All lines from the one containing "Given: Quick add Santal plus icon" through the final line of the listing below, and no others, must be returned exactly; no pictures belong in the copy.

**DATA RECORDS:**
#####

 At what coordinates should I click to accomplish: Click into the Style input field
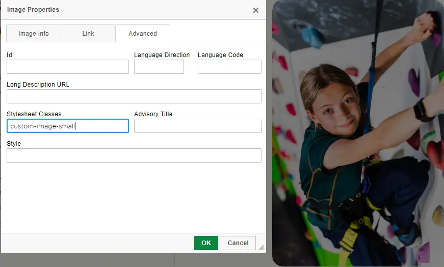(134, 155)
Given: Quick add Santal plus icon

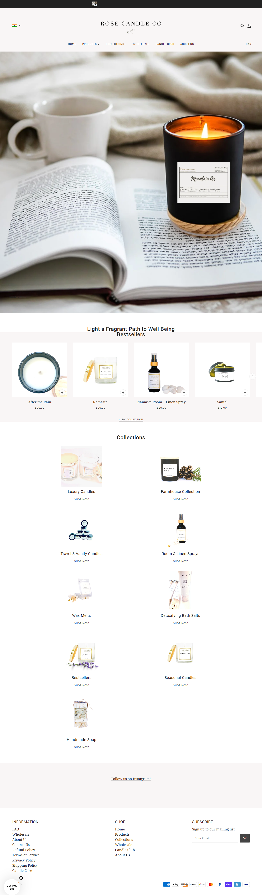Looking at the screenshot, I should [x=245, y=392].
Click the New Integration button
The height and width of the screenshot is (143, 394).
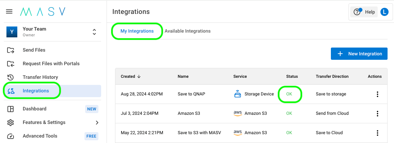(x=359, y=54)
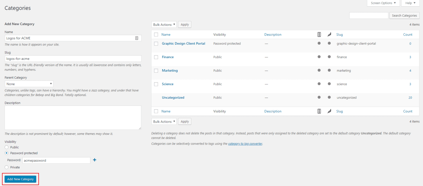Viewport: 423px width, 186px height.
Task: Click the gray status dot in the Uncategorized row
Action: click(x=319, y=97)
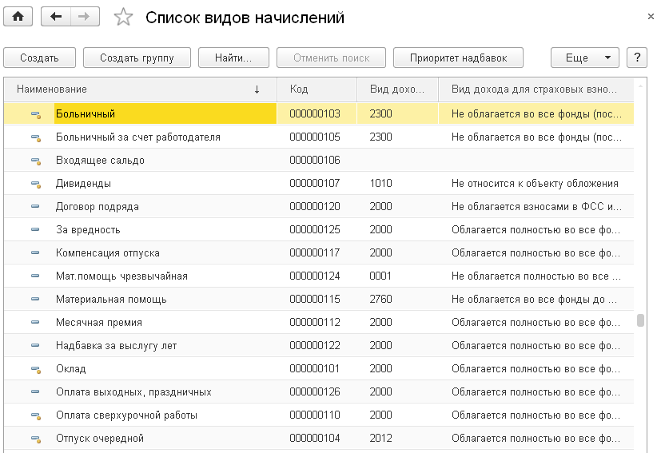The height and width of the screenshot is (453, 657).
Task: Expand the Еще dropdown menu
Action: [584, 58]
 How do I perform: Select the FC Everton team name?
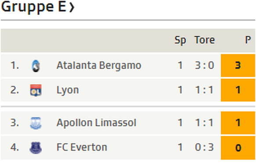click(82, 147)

#####

**THE ANSWER:**
Given: Quick add Santal plus icon

Looking at the screenshot, I should [x=245, y=392].
Click the New Integration button
The height and width of the screenshot is (143, 394).
(x=359, y=54)
Viewport: 423px width, 186px height.
Task: Click the gray status dot in the Uncategorized row
Action: click(x=319, y=97)
The height and width of the screenshot is (453, 657).
Task: Expand the Еще dropdown menu
Action: [584, 58]
 How do I perform: Select the FC Everton team name?
click(82, 147)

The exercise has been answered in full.